Ed Lambert: You know, I think first you have to begin with the end in mind, which I believe is a chapter out of Stephen Covey’s book, The 7 Habits of Highly Effective People, right? So let’s say for example, you are 40 years old and to you, the end is stopping work at age 60, right? So then you say, “Okay, I got 20 years” and then you look at it and you say, “Okay, in today’s dollars, what type of lifestyle do I really want to live?”
You can figure that out how much that will cost in today’s dollars and then you work of course, this is a pitch for financial advisors and planners, you work with a good advisor who helps you figure out, “Okay, well, how much money do you need to be putting away based on what you have now, this time frame to be able to do this at age 60?” right? Then, they may come back to you with a number.
You might look at that and say, “Man, you know what? I am sacrificing a whole lot more than I am comfortable with so that I can retire at age 60” so then the discussion might move towards, “Well, what if I work to 62 or 63? How does that change my savings?” right? So what you are able to do essentially is blend together all the various trade-offs between current consumption and future consumption, right?
By doing so, you can build today a budget that is balanced appropriately for you but if you don’t begin with the end in mind, if you don’t have an idea in your head, what you actually want later in life it’s almost impossible Benji to work backwards and create a budget that matches what you are looking to achieve.
Benji Block: You had mentioned there the idea of just getting a financial adviser. In that scenario, you are 40 so I’ll just pose this question to you more broadly. Are you going, “Hey, every person needs a financial adviser?” Is it, “I hit a certain season in my life, I hit a certain dollar amount” what to you quantifies, “Okay, now I need a financial adviser.”
Ed Lambert: Good question. Our view is that early in life people need a financial adviser a little bit less than they do once they get to mid-late career because the stakes are increased a lot as you get really close to retirement. You know, we say this all the time and Alex deserves credit for this, you know when somebody is young let’s say they are 25 years old, the best advice we can give them for future financial security is save as much money as you can stomach and invest it aggressively, right?
You got a long time but once you get kind of mid-career to late-career, you have accumulated a relatively big nest egg, you know one thing we say to a lot of people when we first meet them and we are kind of onboarding them as clients is, you know, “Everybody knows what they are worth. A very few people know what type of future that’s going to provide to them.” I mean, we have a lot of people come on as clients or mid-50s, early 60s.
You know, they have a few million dollars in investments oftentimes, Benji, but they don’t know what that means for being able to get them the lifestyle.

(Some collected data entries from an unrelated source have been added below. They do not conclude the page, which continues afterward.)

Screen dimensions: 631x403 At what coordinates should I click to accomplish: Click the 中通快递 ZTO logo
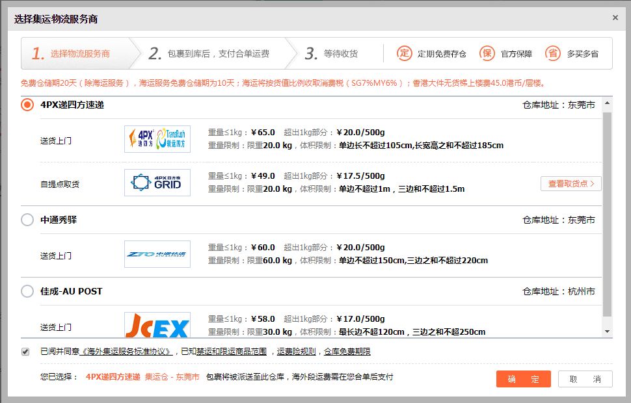(156, 254)
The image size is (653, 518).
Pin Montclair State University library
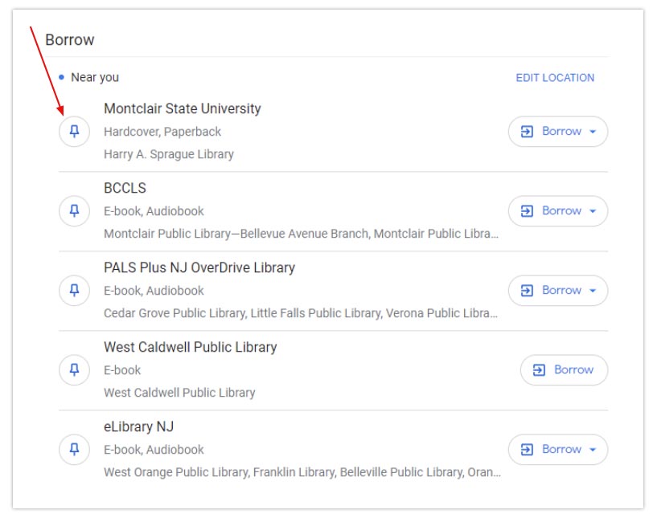coord(74,132)
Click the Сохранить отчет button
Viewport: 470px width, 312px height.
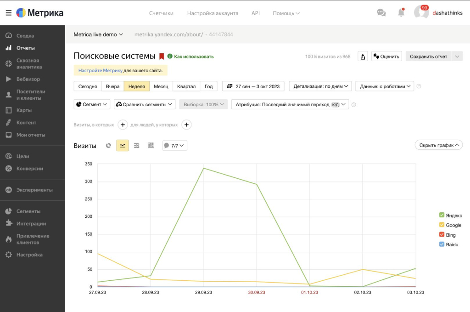pyautogui.click(x=428, y=57)
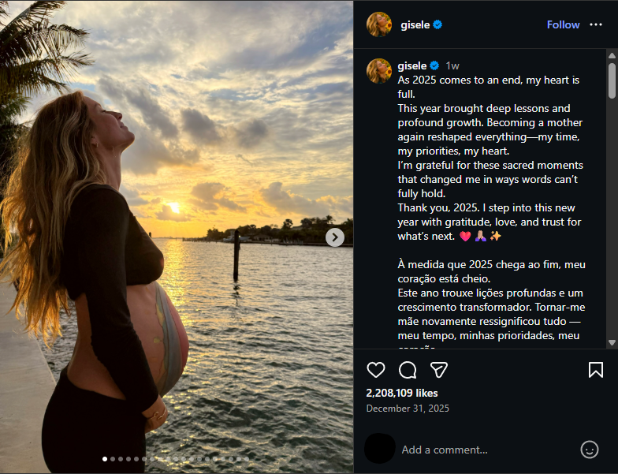View the 2,208,109 likes list
Image resolution: width=618 pixels, height=474 pixels.
[402, 393]
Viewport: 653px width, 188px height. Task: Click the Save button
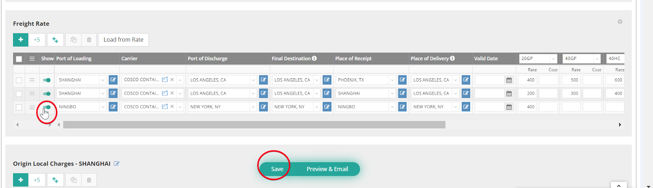[277, 169]
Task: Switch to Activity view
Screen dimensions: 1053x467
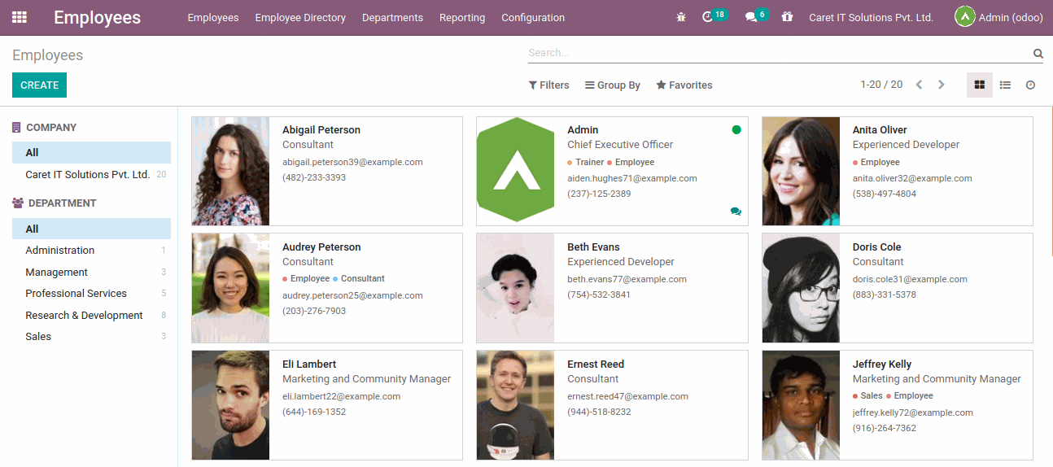Action: click(1030, 85)
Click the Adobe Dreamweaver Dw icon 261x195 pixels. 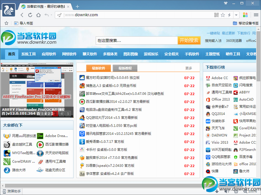coord(40,136)
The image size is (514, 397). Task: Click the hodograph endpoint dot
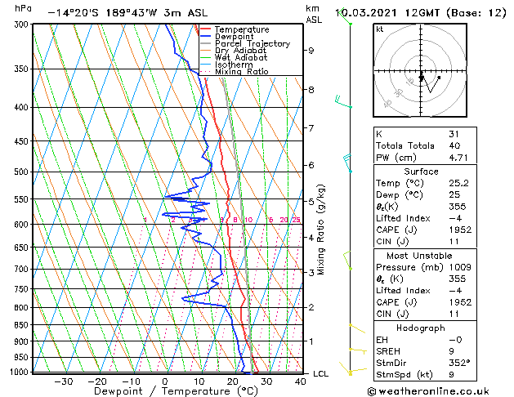click(439, 78)
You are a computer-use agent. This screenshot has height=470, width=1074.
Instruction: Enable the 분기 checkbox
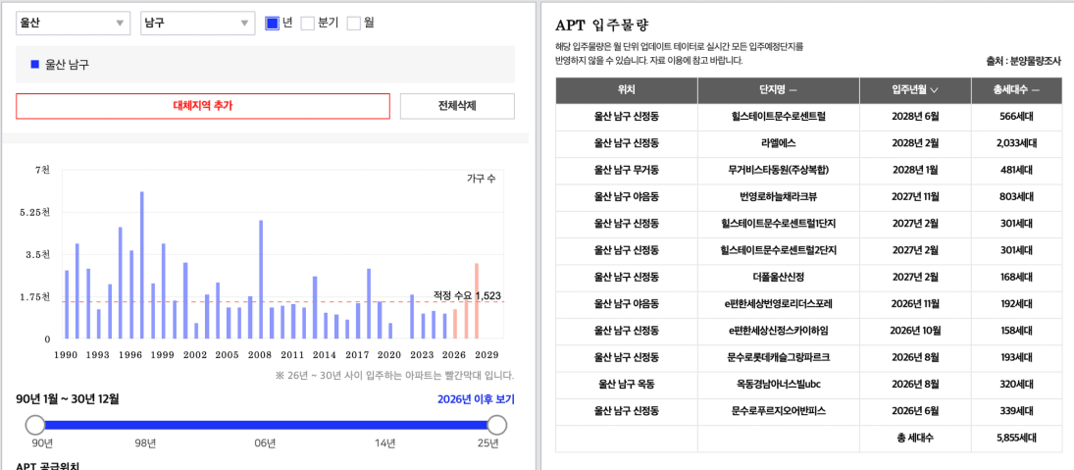click(308, 24)
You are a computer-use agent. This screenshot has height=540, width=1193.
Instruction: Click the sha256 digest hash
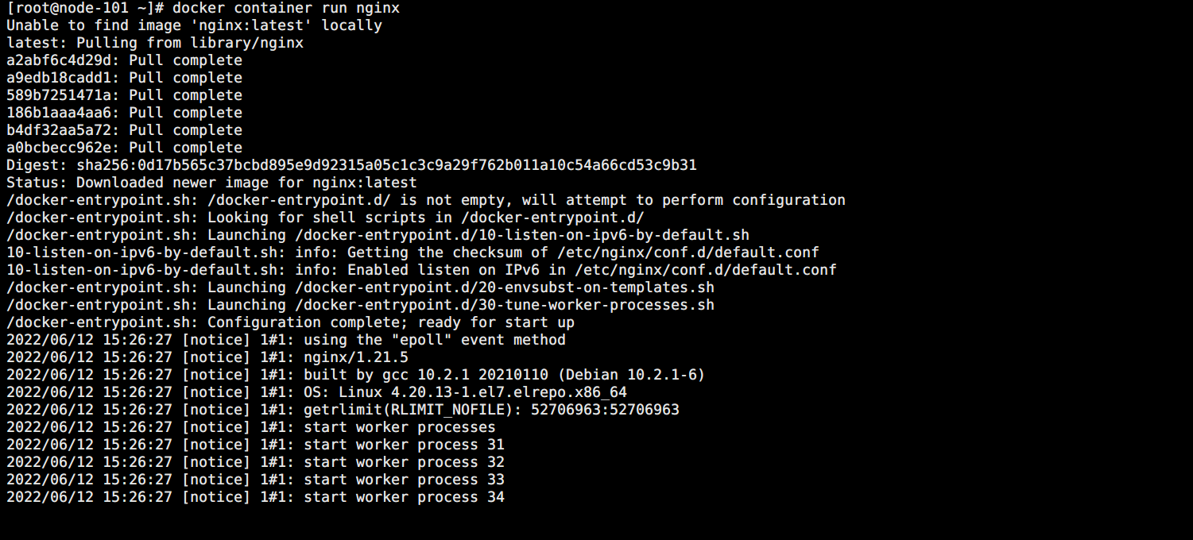386,165
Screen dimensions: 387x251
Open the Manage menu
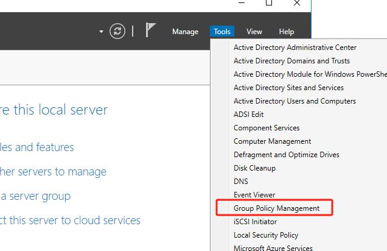click(185, 32)
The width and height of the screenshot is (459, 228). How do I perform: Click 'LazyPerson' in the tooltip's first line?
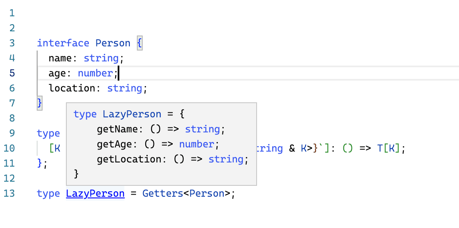coord(132,114)
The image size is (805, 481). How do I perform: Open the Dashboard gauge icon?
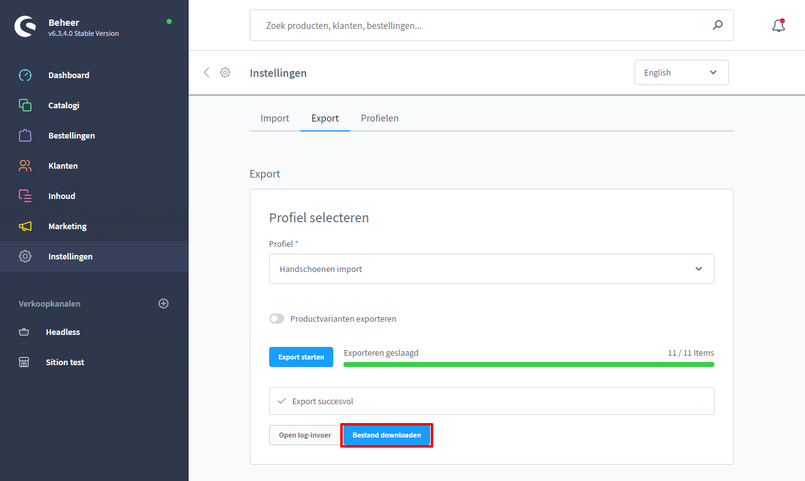pyautogui.click(x=25, y=75)
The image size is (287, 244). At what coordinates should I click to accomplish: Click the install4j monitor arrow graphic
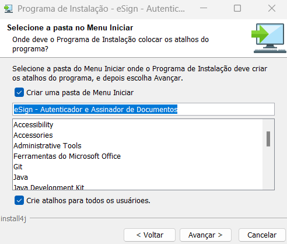click(269, 38)
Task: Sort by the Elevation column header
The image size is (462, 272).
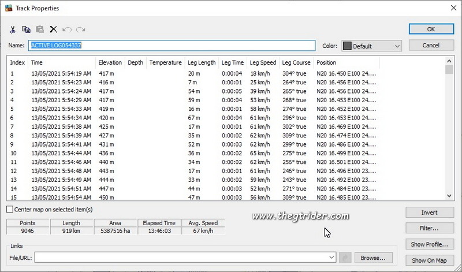Action: tap(110, 62)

Benji Block: Right, what does that actually look like.
Ed Lambert: Yes, exactly. So we think it’s important for everybody to have sound financial advice or at least sound habits but we think the need increases drastically as you go through your career because if you make a mistake late in your career, you have very little time to make up for that mistake to recover.

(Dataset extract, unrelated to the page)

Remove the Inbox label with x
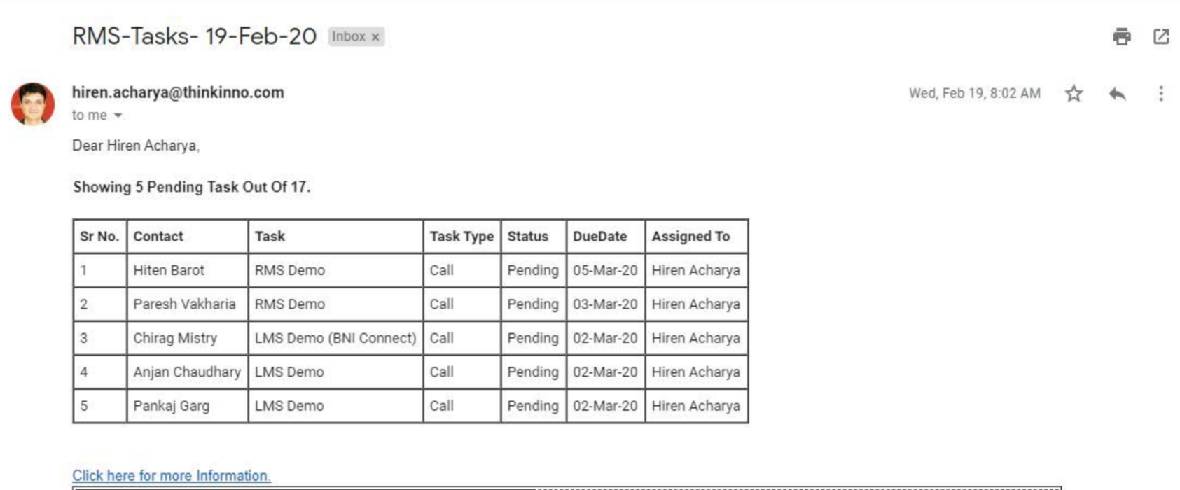This screenshot has height=490, width=1180. tap(375, 37)
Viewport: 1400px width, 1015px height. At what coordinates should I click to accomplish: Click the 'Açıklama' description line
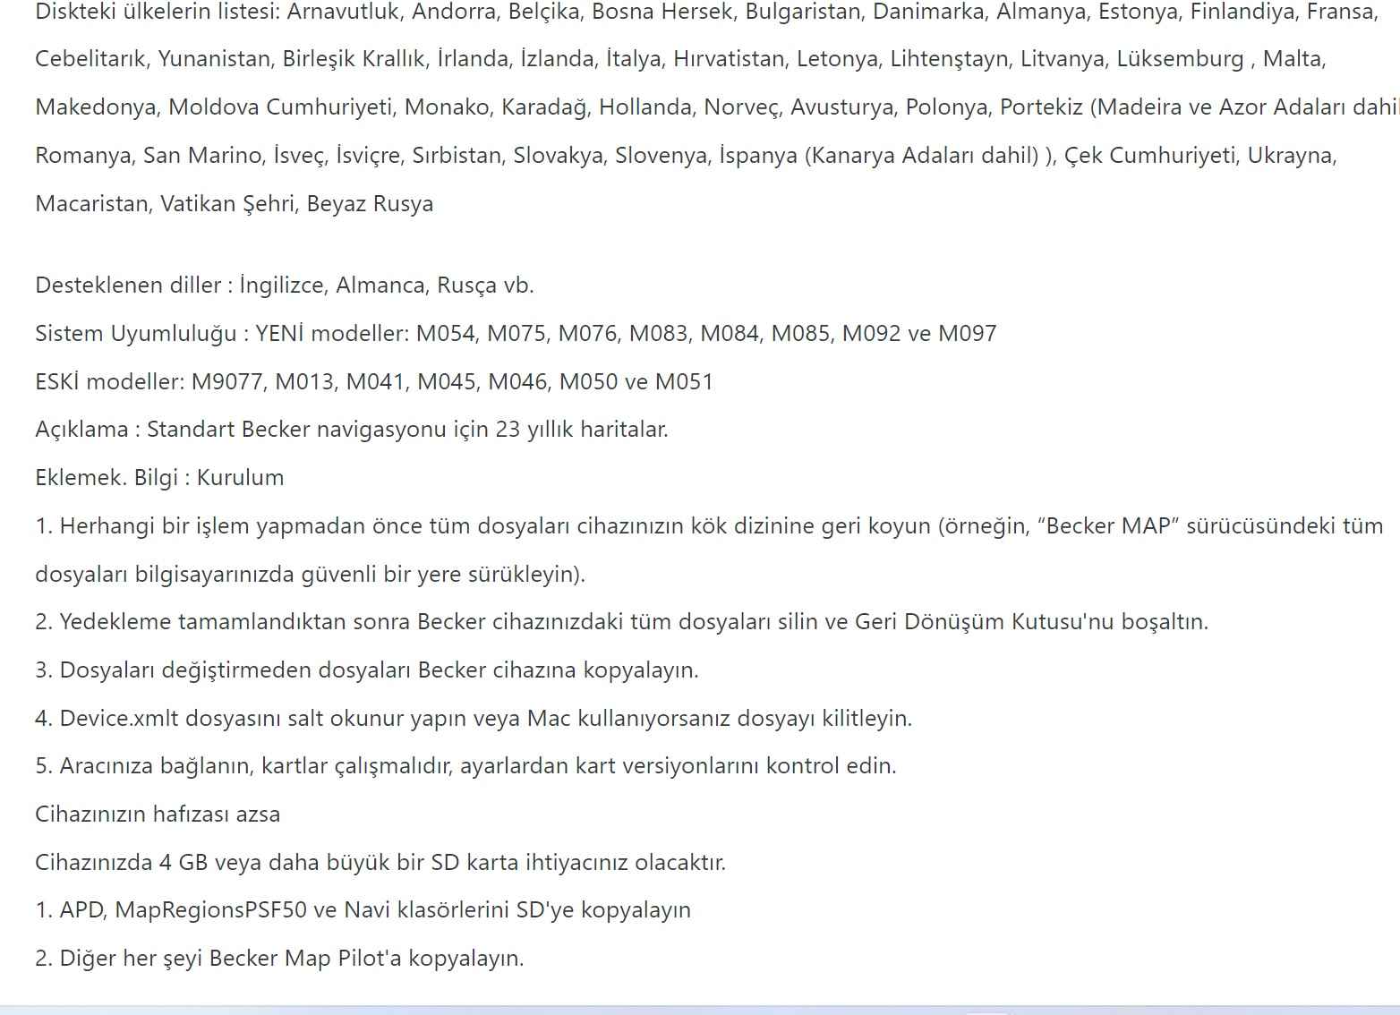click(x=351, y=430)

Alex Cabot: There’s actually a counter point to that too and I agree with Ed when he says that it is more important the later in your career you get to, to have good financial advice and make sure that you are not doing anything wrong. Because if you make a mistake when you are in your 20s, you have a lot more time to rectify that but the counter point to that is, if you start setting things up appropriately and concisely when you’re in your 20s, the impact of that over the next 30 years because you have so much time in front of you, if you do things right, the impact is absolutely massive on a financial plan.
When you take somebody who starts saving for retirement at 30 versus someone who starts saving at 22 and they invest the same amount, they invest the same way that the one person has eight more years but then there is an additional 30 something years after that additional eight years, the difference is huge. I mean, the person who starts investing at 22 depending on the rate of return might have doubled the amount that the person who started investing at 30 will have by the time they reach age 60.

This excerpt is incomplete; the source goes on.